:: Data records

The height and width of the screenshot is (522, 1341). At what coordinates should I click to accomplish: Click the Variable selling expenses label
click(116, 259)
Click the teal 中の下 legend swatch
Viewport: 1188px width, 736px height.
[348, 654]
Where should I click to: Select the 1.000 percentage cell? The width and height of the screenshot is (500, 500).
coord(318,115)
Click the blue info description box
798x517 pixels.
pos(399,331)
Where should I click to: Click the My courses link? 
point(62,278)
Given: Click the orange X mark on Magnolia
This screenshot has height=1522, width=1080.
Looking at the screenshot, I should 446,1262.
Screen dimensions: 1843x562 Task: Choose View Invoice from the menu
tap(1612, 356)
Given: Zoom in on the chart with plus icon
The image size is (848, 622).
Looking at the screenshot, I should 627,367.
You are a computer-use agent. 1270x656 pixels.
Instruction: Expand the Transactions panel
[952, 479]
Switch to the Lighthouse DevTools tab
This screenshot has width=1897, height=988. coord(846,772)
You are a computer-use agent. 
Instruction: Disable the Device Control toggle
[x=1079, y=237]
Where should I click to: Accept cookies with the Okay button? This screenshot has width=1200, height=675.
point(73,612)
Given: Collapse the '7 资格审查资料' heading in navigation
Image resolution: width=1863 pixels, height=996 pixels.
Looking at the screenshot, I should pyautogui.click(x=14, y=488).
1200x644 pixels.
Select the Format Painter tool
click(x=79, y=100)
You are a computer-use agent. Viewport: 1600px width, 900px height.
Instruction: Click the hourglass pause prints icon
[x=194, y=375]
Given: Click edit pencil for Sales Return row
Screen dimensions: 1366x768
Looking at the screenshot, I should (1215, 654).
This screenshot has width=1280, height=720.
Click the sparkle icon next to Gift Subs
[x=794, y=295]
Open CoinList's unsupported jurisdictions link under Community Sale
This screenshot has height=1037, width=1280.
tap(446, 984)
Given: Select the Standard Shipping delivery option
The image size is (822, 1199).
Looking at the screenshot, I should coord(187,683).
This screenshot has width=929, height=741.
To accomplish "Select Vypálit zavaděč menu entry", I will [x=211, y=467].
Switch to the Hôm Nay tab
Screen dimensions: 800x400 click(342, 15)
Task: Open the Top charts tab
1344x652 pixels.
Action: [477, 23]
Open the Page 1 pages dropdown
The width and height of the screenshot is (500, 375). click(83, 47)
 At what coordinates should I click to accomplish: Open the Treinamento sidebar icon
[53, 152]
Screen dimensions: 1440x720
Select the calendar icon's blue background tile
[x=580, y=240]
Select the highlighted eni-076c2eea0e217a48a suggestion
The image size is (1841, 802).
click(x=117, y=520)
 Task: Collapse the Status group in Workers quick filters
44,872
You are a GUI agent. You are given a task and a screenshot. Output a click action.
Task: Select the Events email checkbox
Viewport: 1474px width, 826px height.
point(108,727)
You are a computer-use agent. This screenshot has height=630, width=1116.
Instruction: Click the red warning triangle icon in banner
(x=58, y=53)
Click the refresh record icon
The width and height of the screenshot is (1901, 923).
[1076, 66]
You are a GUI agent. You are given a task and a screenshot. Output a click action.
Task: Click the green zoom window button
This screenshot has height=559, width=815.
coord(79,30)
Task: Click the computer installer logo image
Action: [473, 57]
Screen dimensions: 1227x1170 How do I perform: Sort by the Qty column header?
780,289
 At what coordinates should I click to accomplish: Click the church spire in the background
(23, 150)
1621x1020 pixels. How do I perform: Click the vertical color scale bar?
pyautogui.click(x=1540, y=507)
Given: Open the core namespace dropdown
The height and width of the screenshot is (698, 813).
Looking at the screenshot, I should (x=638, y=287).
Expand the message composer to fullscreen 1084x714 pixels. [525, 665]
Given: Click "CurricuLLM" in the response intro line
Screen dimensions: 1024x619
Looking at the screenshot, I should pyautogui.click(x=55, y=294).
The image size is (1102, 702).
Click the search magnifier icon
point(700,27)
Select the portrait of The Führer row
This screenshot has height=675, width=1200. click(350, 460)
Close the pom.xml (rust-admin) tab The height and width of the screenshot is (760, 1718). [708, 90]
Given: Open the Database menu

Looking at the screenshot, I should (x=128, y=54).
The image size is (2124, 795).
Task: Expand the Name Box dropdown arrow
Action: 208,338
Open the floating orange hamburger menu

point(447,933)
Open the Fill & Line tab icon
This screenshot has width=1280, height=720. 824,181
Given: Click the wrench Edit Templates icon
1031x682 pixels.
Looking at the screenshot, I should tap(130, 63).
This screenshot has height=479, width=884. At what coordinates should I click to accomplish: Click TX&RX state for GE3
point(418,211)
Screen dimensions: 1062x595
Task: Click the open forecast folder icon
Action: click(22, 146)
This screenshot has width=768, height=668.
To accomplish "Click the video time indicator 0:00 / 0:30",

::::

Task instructions:
What is needed is the count of lines in the records that include the word "agent", with no other text.

Exercise response:
6